PASSAGE
** begin **

By Michael Gerson
Wednesday, October 22, 2008
Less than two weeks away from his likely election as president, the debate continues about the nature of Barack Obama's deepest political beliefs. Is he -- as some liberals quietly hope and many conservatives loudly accuse -- a closet radical? Or is he a more subtle and moderate political figure who embraced, then discarded, the leftism of south Chicago in pursuit of a restless ambition? There is evidence for both views.
For those in the first camp, Obama is the associate of Ayers, the acolyte of Alinsky, the friend of Pfleger, the disciple of Wright. The ACORN, in this argument, doesn't fall far from the tree.
It is undeniable that Obama's record in the Illinois Legislature was conventionally liberal on crime and spending, and radical on abortion. During his brief U.S. Senate career, he has carefully avoided offending liberal constituencies. As a presidential candidate, Obama has felt no need to develop a third-way alternative to the Gore-Kerry agenda; his convention speech, to the contrary, was the Platonic form of that approach. And on the testimony of his unguarded moments, Obama has an elitist disdain for bitter, God-clinging conservatives and intends to "spread the wealth."
So isn't the case clear and closed? Not really. From his days at Harvard Law School, Obama has combined progressive political views with instincts of reconciliation. As a state legislator, his social welfare proposals were often small and noncontroversial enough to gain Republican support. He has never joined the anti-religious culture war of secular liberalism. Even in the speech announcing his opposition to the Iraq war, Obama was careful to point out that he is not a pacifist.
When the time came to embrace gun ownership, terrorist wiretaps and the death penalty, Obama adapted with little apparent struggle. When the moment arrived to throw his Chicago associates under the campaign bus, the vehicle did not slow much for sentiment.
This might seem like cynicism, but Obama does not appear to view himself as a lapsed radical. He sees himself as the reconciler of opposites, the seer of merit on both sides, the transcender of stale debates. He is the racial healer who understands racial anger. The peace candidate who prefers a more aggressive war in Afghanistan and Pakistan. The outsider who surrounds himself with reassuring establishment figures.
During the presidential debates, Obama reinforced this image as an analyst, not an ideologue -- the University of Chicago professor, not the leftist community organizer. His entire manner douses inflammatory charges of extremism.

** end **

PROBLEMS TO SOLVE
A – Please transcribe the column on Obama word for word, everything from "By Michael Gerson" down to "for both views.".
B – Pick up the column on Obama after its last sentence and carry it on in the same voice.
The listing that comes next is separate material, unrelated to the column on Obama.

Word and element location data
** begin **

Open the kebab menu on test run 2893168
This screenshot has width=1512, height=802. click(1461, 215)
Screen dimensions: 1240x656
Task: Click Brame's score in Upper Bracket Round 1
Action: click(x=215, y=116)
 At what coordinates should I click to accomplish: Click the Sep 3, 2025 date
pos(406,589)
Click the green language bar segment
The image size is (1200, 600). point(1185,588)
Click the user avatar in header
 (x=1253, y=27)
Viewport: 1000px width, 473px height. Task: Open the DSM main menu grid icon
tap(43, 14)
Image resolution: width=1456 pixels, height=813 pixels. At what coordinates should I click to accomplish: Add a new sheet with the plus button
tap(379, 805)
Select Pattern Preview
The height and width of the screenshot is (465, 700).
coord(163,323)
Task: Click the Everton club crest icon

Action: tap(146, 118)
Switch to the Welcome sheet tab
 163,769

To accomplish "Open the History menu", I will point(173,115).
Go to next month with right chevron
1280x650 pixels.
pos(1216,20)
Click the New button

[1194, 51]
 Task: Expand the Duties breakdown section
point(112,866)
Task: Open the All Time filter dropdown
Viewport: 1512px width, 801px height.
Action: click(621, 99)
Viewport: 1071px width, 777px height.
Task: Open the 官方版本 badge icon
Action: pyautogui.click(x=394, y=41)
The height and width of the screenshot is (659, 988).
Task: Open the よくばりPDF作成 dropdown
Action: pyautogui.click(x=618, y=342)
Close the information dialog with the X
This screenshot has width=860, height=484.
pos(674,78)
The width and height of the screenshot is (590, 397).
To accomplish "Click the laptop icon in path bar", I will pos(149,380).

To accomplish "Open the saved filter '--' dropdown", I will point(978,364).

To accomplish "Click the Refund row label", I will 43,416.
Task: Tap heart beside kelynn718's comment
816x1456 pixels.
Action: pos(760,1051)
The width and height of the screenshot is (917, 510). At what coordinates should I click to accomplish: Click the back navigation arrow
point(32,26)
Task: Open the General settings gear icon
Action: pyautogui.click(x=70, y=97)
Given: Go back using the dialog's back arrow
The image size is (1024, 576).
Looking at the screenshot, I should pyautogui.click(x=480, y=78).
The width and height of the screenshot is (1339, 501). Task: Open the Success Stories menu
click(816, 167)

** end **

ANSWER LIST
A –
By Michael Gerson
Wednesday, October 22, 2008
Less than two weeks away from his likely election as president, the debate continues about the nature of Barack Obama's deepest political beliefs. Is he -- as some liberals quietly hope and many conservatives loudly accuse -- a closet radical? Or is he a more subtle and moderate political figure who embraced, then discarded, the leftism of south Chicago in pursuit of a restless ambition? There is evidence for both views.

B –
So conservatives are left with what might be called the Niebuhrian hope. One of Obama's favorite philosophers is Reinhold Niebuhr (though I imagine Niebuhr's favorite philosopher might have been the same as George W. Bush's). Niebuhr's thought is complex, but he is properly known as the theologian of conflicted humility -- for his belief that human nature is flawed and fallible even, or especially, in the pursuit of good causes. Man, Niebuhr said, is an "ironic creature" because "he forgets that he is not simply a creator but also a creature."
All things being equal, conservatives prefer liberals to be ironic and self-questioning rather than messianic and filled with gleaming-eyed intensity. In Obama's case, this humility might translate into an administration focused on achievable goals, run by seasoned, reasonable professionals (such as Tom Daschle and Dennis Ross), reaching out to Republicans in the new Cabinet and avoiding culture war battles when possible.
But there is a reason we don't generally praise Niebuhrian soldiers, Niebuhrian policemen -- or Niebuhrian presidents. Sometimes events call for courage and clarity, not a sense of irony. And courage may be required to confront a genuinely radical and passionate Democratic Congress.
Following an electoral victory, Obama is likely to face a massive challenge: The least responsible, least respected, least popular political institution in America -- the Democratic-led Congress -- would also be the most emboldened. Democratic leaders with large majorities would be pushed by conviction and hubris, and pressured by Democratic constituencies, toward divisive measures that punish and alienate businesses, seek backward-looking political vengeance and impose cultural liberalism. This predictable story of overreach, backlash and bitterness easily could destroy Obama's presidency, even before his first achievements -- unless he can suddenly find the ability to shape, tame, even fight, the self-destructive tendencies of his own party.
A closet radical would not even resist. A conflicted Niebuhrian, with ambitions of reconciliation, might make the attempt. But maybe only a passionate, committed, courageous moderate could succeed.
Isn't that ironic.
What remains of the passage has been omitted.